DATA SECTION —
•••••

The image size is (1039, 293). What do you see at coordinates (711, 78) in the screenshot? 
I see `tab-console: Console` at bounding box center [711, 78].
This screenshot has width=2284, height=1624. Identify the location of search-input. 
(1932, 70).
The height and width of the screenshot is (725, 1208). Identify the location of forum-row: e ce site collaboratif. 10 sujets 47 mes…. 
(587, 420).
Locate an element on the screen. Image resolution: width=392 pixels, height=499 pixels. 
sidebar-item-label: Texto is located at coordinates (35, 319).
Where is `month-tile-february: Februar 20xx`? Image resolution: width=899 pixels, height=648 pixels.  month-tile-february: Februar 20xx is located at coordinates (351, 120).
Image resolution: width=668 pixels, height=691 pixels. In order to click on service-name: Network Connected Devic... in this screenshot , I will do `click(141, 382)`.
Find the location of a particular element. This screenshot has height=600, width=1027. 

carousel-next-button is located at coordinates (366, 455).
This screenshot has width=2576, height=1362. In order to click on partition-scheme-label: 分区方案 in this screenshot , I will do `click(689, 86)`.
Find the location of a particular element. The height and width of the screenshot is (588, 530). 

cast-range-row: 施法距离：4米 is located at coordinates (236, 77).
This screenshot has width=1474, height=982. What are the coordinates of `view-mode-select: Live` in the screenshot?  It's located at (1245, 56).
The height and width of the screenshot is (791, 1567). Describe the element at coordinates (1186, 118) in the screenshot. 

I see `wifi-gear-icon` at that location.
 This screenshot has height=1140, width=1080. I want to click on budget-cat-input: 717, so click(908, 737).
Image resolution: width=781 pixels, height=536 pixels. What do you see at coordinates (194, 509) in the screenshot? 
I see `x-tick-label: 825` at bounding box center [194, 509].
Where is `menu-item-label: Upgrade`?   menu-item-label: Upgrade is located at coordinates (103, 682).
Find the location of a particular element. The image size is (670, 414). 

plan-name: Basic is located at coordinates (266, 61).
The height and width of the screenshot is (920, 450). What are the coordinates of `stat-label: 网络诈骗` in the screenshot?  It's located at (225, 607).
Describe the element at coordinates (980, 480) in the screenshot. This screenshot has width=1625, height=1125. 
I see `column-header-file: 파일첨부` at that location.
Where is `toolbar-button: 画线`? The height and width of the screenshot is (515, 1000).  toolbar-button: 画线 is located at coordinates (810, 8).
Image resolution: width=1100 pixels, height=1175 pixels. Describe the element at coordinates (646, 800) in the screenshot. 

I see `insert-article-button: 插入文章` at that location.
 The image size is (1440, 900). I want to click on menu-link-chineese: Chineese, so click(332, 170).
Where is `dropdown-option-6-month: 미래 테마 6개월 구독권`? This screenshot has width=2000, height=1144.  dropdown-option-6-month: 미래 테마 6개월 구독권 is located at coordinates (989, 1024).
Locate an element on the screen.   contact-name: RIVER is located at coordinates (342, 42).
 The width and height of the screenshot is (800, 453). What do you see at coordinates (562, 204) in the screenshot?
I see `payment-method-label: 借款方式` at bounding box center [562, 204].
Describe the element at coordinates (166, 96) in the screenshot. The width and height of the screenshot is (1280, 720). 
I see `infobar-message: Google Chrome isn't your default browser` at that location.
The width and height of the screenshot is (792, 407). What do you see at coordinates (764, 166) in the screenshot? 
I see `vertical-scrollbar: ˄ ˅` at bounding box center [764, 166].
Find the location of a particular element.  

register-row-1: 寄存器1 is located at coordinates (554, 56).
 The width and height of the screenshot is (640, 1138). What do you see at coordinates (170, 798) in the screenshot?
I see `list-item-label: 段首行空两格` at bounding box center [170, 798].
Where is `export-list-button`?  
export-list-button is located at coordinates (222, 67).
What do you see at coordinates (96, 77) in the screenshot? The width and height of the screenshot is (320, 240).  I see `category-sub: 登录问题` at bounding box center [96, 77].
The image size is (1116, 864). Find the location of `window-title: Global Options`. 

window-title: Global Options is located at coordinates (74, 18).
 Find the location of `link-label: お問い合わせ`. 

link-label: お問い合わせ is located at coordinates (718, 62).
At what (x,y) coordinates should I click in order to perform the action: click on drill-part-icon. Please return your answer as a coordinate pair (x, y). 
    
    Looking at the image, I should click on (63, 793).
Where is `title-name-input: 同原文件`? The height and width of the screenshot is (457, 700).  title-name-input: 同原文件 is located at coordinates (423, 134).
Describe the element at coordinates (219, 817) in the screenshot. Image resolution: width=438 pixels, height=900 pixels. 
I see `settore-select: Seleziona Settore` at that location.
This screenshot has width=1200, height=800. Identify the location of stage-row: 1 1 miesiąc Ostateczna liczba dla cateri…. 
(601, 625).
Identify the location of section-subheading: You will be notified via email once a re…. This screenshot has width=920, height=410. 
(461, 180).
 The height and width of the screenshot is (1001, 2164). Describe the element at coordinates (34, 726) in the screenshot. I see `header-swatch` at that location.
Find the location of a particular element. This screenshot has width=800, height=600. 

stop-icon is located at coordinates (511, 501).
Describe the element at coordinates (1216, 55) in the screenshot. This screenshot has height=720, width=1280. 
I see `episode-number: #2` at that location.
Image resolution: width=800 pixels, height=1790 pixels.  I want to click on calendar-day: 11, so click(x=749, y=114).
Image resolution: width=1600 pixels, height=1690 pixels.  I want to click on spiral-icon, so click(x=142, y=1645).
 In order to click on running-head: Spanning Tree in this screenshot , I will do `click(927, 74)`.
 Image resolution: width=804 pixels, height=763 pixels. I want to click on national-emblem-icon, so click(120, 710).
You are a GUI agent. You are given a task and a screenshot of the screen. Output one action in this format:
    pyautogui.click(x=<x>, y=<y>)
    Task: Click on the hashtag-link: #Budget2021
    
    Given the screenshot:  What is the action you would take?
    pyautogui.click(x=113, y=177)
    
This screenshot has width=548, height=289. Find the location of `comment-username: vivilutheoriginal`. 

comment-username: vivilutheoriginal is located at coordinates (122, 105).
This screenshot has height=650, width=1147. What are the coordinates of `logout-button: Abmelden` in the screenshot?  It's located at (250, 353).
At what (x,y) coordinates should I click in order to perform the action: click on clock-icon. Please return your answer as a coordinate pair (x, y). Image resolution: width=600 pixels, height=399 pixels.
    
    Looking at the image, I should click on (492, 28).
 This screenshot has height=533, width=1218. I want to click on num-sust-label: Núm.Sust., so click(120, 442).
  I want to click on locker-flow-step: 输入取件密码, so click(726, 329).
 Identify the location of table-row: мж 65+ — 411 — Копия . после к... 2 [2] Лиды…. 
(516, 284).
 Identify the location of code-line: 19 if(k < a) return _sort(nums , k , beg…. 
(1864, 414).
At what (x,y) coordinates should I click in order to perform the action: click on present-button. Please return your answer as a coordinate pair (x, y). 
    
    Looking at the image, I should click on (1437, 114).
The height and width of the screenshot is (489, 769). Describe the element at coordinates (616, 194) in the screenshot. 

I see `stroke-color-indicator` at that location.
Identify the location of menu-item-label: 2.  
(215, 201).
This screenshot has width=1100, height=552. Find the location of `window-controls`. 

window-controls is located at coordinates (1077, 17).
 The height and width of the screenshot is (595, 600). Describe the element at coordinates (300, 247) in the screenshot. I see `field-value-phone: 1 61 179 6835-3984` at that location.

•••••

WORK TO BE COMPLETED —
List the lines of the material above as a numbered list, starting at the line containing "has width=800, height=600." and ending at the line containing "I want to click on locker-flow-step: 输入取件密码, so", and leave out blank lines.

WRITTEN RESPONSE —
1. Find the location of a particular element. This screenshot has width=800, height=600. 
2. stop-icon is located at coordinates (511, 501).
3. Describe the element at coordinates (1216, 55) in the screenshot. This screenshot has height=720, width=1280. 
4. I see `episode-number: #2` at that location.
5. Image resolution: width=800 pixels, height=1790 pixels.  I want to click on calendar-day: 11, so click(x=749, y=114).
6. Image resolution: width=1600 pixels, height=1690 pixels.  I want to click on spiral-icon, so click(x=142, y=1645).
7.  In order to click on running-head: Spanning Tree in this screenshot , I will do `click(927, 74)`.
8.  Image resolution: width=804 pixels, height=763 pixels. I want to click on national-emblem-icon, so click(120, 710).
9. You are a GUI agent. You are given a task and a screenshot of the screen. Output one action in this format:
10.     pyautogui.click(x=<x>, y=<y>)
11.     Task: Click on the hashtag-link: #Budget2021
12.     Given the screenshot:  What is the action you would take?
13.     pyautogui.click(x=113, y=177)
14. This screenshot has width=548, height=289. Find the location of `comment-username: vivilutheoriginal`. 
15. comment-username: vivilutheoriginal is located at coordinates (122, 105).
16. This screenshot has height=650, width=1147. What are the coordinates of `logout-button: Abmelden` in the screenshot?  It's located at (250, 353).
17. At what (x,y) coordinates should I click in order to perform the action: click on clock-icon. Please return your answer as a coordinate pair (x, y). Image resolution: width=600 pixels, height=399 pixels.
18.     Looking at the image, I should click on (492, 28).
19.  This screenshot has height=533, width=1218. I want to click on num-sust-label: Núm.Sust., so click(120, 442).
20.   I want to click on locker-flow-step: 输入取件密码, so click(726, 329).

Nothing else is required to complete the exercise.